Beirut’s Golden Icon
1 November 2017
The first thing you notice as you enter the Phoenicia is the staircase. Wide and elegant, it is a grand statement of intent.
Of all Beirut’s hotels, it is the Phoenicia that looms largest in the imagination. It epitomises the Beirut of the 1960s and early ’70s – that poignantly short period of time when Minet-el-Hosn and downtown Beirut thrived as a cloistered multinational society. It was opulent, brash and seductive. A playground for the international jet set and the Lebanese wealthy enough to afford it.
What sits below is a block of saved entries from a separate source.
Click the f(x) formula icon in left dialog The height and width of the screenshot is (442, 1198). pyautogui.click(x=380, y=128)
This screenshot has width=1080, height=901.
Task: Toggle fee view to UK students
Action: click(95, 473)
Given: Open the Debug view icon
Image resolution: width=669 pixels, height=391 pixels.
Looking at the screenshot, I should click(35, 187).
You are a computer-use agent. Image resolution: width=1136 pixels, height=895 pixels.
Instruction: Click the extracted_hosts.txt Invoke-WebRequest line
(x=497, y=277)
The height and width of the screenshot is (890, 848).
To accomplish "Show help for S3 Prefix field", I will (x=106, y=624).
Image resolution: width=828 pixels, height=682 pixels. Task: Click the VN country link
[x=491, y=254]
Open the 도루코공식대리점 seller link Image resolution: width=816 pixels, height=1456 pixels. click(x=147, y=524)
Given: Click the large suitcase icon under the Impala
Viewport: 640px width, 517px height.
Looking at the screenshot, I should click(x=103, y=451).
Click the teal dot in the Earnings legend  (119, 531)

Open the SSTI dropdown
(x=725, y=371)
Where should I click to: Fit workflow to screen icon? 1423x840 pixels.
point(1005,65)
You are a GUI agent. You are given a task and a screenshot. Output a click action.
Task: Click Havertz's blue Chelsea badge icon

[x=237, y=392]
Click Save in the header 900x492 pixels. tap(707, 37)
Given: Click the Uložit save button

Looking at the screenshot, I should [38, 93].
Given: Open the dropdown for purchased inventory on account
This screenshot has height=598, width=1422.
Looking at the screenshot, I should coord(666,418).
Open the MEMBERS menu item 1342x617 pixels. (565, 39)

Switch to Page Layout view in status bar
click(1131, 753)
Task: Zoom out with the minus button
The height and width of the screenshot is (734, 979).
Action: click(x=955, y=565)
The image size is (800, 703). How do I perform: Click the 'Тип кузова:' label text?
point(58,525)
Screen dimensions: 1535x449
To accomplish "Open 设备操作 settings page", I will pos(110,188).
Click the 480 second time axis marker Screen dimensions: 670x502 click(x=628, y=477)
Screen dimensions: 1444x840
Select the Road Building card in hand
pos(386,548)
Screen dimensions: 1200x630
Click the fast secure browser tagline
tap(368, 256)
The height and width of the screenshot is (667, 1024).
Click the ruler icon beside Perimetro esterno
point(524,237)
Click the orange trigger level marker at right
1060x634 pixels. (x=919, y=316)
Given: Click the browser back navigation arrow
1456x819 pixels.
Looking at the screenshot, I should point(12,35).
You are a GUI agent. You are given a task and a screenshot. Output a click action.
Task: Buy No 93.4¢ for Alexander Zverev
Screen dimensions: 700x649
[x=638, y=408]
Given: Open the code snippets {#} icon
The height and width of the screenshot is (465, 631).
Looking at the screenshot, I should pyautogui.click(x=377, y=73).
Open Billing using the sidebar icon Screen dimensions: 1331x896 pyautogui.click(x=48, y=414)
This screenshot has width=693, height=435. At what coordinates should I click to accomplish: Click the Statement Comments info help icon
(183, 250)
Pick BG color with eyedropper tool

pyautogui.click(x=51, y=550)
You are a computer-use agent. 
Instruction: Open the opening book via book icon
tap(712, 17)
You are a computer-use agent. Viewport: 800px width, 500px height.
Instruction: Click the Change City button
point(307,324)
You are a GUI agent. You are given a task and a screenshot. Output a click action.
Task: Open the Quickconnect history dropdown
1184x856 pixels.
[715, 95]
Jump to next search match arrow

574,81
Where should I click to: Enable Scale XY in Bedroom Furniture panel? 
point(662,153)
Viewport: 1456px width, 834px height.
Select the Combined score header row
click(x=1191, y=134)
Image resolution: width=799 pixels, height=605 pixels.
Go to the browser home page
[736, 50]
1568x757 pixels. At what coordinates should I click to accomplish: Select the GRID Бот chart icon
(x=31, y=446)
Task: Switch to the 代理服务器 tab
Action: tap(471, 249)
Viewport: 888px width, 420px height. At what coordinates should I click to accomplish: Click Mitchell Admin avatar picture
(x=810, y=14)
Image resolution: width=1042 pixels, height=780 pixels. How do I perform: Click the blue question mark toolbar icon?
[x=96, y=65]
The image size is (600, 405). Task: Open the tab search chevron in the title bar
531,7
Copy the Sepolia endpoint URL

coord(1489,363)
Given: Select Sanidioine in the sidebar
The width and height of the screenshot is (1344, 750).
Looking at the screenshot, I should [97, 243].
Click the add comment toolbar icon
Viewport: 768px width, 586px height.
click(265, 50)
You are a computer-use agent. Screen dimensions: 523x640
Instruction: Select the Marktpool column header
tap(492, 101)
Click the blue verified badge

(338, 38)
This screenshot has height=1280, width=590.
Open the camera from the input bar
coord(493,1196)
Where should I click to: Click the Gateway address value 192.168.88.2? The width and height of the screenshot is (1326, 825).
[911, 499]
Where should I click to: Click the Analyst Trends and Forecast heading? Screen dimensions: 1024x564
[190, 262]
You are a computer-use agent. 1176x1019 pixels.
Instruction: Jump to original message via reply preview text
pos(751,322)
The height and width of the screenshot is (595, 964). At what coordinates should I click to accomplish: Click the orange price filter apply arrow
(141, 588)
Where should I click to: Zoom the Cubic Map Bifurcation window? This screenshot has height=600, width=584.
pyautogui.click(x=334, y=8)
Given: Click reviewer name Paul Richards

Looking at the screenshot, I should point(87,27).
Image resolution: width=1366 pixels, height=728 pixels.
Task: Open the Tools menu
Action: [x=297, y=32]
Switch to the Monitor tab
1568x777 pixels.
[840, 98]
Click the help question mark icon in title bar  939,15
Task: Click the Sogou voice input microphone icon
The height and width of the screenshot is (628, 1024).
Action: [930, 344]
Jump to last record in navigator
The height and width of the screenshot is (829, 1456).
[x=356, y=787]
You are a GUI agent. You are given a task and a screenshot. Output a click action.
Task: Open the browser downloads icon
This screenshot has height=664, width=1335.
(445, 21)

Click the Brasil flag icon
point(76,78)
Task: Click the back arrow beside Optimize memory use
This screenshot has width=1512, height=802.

The singer Fairuz performed there in 1962, and the Egyptian dancer Nadia Gamal in December the same year. Brigitte Bardot and Claudia Cardinale were guests, as were Omar Sharif and a legion of Hollywood stars.
The journalist Samir Kassir once wrote that the hotel was an “iconic symbol of Lebanese wealth”, with the Phoenicia at long last giving Beirut its own internationally recognisable building. It was all delicately perforated façades and shimmering blue and turquoise tiles, with the whiteness of the hotel contrasting with the deep blue of the Mediterranean Sea.
The American architect Edward Durell Stone had designed it with Joseph Salerno, combining elements of high modernism with Mughal and Muslim architecture. Even Neal Prince, the man chiefly responsible for the hotel’s interior, applied a philosophy of design tied to location, utilising arabesques and Arabic script for wall coverings, and lattice screens that cast intricate shadows.
The end result was – and is – a Beirut landmark. Originally opened in 1961, then abandoned and partially destroyed during the civil war, it is an architectural gem and a rare renovation success story in a country unused to preserving its past.
On balconies overlooking Rue de Phénicie you are able to get a sense of the Phoenicia’s current place in space and time. To the left is Zaitunay Bay and the edge of the Mediterranean; to the right, the staggered floors and layered balconies of Herzog & de Meuron’s Beirut Terraces. Beyond is the rejuvenated downtown, with its sandblasted stone and sanitised version of Beirut. Much of the rest of the city clings to the sides of mountains that roll down towards the sea.
From the Mosaic and Amethyste restaurants you can see the old St Georges Hotel, designed in the 1930s by Parisian architect Auguste Perret and now little more than a shell. There’s a giant ‘Stop Solidere’ sign attached to its façade and a functioning pool at its base, around which weddings occasionally unfold.
“Wadih El Safi sang here in 2001,” says Nazmi Al-Rashed, indicating the pool beside Amethyste. He has been preparing sheesha and coffee – “not Turkish coffee, but Arabic coffee with cardamom” – at the Phoenicia since it reopened 17 years ago.
“Najwa Karam, Walid Toufic, Ragheb Alama and Melhem Zein, they’ve all sung here,” he adds. “They would close off the entire area and host evenings by the pool.”
The Phoenicia’s pool (left) has always been a focal point, although its current incarnation, set against a backdrop of cascading waterfalls, is more politically correct than its oval-shaped 1960s predecessor. Back then a subterranean bar called Sous la Mer offered underwater views of all who swam in it.
The bar and pool even feature in movies of the time. There’s footage of a fashion shoot, too, captured on 8mm film from the roof of the pool’s colonnade in 1963, and photographs of Georgina Rizk, the Lebanese model and beauty queen, taken in 1971.
While the Phoenicia is effectively all that remains of that “Lebanese narrative of a golden age synonymous with the pleasures of life”, as Kassir wrote in Beirut, it’s also living in the present. And while the St Georges is little more than a ghostly relic, the Excelsior – once home to the famous Les Caves Du Roy nightclub – is overgrown and abandoned, and the Holiday Inn just a bombed out concrete carcass, the Phoenicia is enjoying a second moment in the sun.